I didn't have any parsley and while I had every opportunity to acquire some, I didn't feel like buying a big bunch of it--even if it is less than a buck a bunch--I wanted to use up the cilantro we have already, as it was getting near the end of its time. Cilantro is certainly more flavorful than parsley--or at least I think so--but I don't think it affected the flavor of the fricassee at all. The fresh thyme was quite potent, and that's the herb smell that greeted me every time I took a whiff.
I'd planned to make this dish last Monday, but I'd gotten it confused with another recipe and had it in my head that the fricassee didn't require marinating time. So when I went Monday afternoon to get things started, imagine my surprise when I discovered that the chicken should have been marinating before I'd hauled my arse into the kitchen to make it! But what's a faudie to do with thawed chicken she won't have a chance to use until Thursday (because the FSM forbid we deviate from the appointed course of Pizza Tuesday--and a special pizza at that--and Burrito Wednesday)?
She plunges ahead and hopes to hell her chicken doesn't turn on her while it's marinating for nearly three days, that's what she does!
I'm happy to report that thus far, no one at Chez Boeckman-Walker has died of salmonella or any other food poisoning. The chicken was quite fragrant with Dijon mustard and thyme by the time I got it out of the marinating bag and into Chive the Dutchie.
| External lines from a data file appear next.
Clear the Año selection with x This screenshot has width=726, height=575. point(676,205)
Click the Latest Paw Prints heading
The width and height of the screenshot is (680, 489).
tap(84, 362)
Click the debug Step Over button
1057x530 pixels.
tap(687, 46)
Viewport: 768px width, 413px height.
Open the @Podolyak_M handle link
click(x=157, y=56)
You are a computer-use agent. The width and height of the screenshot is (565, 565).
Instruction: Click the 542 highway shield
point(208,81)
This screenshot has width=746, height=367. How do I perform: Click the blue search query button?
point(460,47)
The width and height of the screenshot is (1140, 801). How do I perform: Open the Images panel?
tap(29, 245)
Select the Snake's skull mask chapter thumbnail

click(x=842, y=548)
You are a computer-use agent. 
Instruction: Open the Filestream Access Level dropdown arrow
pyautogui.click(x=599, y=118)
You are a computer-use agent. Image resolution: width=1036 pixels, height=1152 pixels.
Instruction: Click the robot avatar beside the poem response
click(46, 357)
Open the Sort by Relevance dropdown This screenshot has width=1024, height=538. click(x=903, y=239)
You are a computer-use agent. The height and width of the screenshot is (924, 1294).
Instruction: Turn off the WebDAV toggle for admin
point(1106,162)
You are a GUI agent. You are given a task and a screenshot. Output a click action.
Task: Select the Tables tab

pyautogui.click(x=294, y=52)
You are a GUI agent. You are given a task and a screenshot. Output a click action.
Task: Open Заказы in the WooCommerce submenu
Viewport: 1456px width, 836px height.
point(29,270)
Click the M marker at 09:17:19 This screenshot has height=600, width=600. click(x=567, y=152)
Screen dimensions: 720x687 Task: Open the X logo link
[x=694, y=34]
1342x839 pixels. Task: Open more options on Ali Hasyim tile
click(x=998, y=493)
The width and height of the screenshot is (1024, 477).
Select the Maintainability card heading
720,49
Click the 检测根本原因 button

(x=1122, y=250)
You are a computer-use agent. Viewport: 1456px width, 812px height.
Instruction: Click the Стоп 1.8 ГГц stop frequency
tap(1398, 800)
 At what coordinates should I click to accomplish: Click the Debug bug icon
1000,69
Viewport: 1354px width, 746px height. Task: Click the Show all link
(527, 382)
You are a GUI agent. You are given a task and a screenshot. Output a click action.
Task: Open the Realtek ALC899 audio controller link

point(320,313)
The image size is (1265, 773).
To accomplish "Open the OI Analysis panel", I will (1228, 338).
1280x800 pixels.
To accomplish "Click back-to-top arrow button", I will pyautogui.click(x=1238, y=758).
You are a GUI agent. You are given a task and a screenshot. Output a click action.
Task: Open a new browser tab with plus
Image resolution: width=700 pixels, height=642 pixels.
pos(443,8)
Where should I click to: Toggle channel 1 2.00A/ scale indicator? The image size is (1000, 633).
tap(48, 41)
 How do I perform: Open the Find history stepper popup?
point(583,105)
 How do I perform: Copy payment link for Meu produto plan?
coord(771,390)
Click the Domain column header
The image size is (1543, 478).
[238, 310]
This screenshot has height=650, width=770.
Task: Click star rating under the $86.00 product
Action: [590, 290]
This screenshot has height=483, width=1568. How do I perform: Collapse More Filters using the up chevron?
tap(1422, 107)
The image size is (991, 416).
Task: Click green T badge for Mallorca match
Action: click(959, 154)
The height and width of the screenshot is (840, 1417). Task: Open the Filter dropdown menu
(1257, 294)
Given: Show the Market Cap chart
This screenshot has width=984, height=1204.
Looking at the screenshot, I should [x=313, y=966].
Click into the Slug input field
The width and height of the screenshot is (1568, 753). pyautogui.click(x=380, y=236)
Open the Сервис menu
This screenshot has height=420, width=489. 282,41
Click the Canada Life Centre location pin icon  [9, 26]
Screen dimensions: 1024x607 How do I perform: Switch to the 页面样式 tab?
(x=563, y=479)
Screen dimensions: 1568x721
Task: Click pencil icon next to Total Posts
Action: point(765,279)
So how did my first fricassee turn out? Well, Gentle Reader, need I tell you that my sauce never thickened? No, probably not. But honestly, I'm not surprised it didn't because if you take a look at the definition of a roux, fat and flour are required. They're the essential thickening agents. This recipe had neither flour nor fat--or at least not the kind of fat Escoffier and his ilk would like to have for a good roux. Really, the recipe sets you up for failure, unless you're willing to resort to tossing in cornstarch or tapioca or some other thickener. And I'm not.
But I counted on my sauce not thickening, which is why I served the fricassee with brown rice and broccoli. Let me tell you, the rice absorbed the soupy sauce quite nicely, as did the broccoli. The chicken, I thought, was a bit chewy--probably because it was in the mustard and in the 'fridge for so damn long. However, I'm calling this one a victory if only for the simple fact that no one's dead yet of food poisoning.